Environments

Introduction

An environment is very similar to a list, with two important differences. Firstly, an environment has reference semantics: R's usual copy on modify rules do not apply. Secondly, an environment has a parent: if an object is not found in an environment, then R will look in its parent. Technically, an environment is made up of a frame, a collection of named objects (like a list), and link to a parent environment.

You can create environments with new.env(), see their contents with ls(), and inspect their parent with parent.env():

e <- new.env()
parent.env(e)
ls(e)
e$a <- 1
ls(e)
e$a

You can extract their contents using $ or \[\[, or get. $ and \[\[ will only look in that environment, but get will also look in all parents.

b <- 2
e$b
e[["b"]]
get("b", e)

Environments can be also useful datastructures because unlike almost every other type of object in R, modification takes place without a copy. This is not something that should be undertaken lightly: it will violate users expectations about how R code works, but it can sometimes be critical for high performance code. The following example shows how you can use an environment to do this. It's important to make the parent environment the empty environment so that you don't accidentally inherit behaviour from the global environment.

e <- new.env(parent = emptyenv())
f <- e

exists("a", e)
e$a
ls(e)

# Environments are reference object: R's usual copy-on-modify semantics
# do not apply
e$a <- 10
ls(e)
ls(f)
f$a

Environments can be used as hashes. See the CRAN package hash for an example. However, since the addition of R5, you're generally better of using reference classes instead of raw environments.

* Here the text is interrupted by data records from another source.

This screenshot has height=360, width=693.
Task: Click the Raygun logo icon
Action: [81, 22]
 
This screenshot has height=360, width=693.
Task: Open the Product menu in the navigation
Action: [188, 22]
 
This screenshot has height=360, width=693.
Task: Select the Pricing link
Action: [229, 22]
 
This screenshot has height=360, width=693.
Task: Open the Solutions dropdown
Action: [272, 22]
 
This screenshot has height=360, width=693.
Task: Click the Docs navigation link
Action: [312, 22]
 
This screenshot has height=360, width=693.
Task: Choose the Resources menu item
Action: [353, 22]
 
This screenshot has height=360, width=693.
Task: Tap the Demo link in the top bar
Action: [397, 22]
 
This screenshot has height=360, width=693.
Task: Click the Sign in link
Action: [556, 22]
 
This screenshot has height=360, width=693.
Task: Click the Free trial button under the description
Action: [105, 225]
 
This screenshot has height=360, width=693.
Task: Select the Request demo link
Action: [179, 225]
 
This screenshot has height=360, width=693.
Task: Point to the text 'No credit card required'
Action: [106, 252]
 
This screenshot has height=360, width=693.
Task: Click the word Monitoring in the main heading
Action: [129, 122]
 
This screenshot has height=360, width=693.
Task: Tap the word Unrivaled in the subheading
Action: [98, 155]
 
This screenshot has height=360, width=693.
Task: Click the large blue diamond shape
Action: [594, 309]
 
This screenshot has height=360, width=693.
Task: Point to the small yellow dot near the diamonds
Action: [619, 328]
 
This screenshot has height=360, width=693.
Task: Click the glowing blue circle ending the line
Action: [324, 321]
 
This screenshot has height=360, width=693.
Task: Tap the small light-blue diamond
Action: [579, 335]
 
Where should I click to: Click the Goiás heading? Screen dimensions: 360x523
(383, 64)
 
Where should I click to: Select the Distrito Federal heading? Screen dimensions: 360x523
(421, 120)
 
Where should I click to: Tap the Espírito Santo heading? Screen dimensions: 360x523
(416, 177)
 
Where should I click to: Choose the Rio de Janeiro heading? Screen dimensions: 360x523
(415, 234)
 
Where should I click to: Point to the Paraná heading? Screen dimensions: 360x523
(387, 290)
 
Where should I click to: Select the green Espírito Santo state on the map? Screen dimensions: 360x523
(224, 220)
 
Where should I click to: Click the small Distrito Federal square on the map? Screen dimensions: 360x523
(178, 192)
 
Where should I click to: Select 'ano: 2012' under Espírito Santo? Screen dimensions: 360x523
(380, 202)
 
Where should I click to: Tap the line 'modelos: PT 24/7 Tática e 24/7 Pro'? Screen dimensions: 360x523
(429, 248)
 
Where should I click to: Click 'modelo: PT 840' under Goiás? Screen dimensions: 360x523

There are a few special environments that you can access directly:

globalenv(): the user's workspace
baseenv(): the environment of the base package
emptyenv(): the ultimate ancestor of all environments

The only environment that doesn't have a parent is emptyenv(), which is the eventual parent of every other environment. The most common environment is the global environment (globalenv()) which corresponds to the to your top-level workspace. The parent of the global environment is one of the packages you have loaded (the exact order will depend on which packages you have loaded in which order). The eventual parent will be the base environment, which is the environment of "base R" functionality, which has the empty environment as a parent.

Function environments

Environments are the data structure that powers scoping. There are multiple environments associated with each function, and it's easy to get confused between them.

the environment where the function was defined
the environment that is created every time a function is run
the environment where the function lives
the environment where a function is called from

To make things a little easier to understand, we'll create a where function that tells us where a variable was defined:

where <- function(name, env = parent.frame()) {
  # Base case of recursion
  if (identical(env, emptyenv())) {
    stop("Can't find ", name, call. = FALSE)
  }

  if (name %in% ls(env)) {
    env
  } else {
    where(name, parent.env(env))
  }
}
where("where")
where("mean")
where("t.test")

It works in the same way as regular variable look up in R, but instead of returning the value it returns the environment.

The environment where the function was defined.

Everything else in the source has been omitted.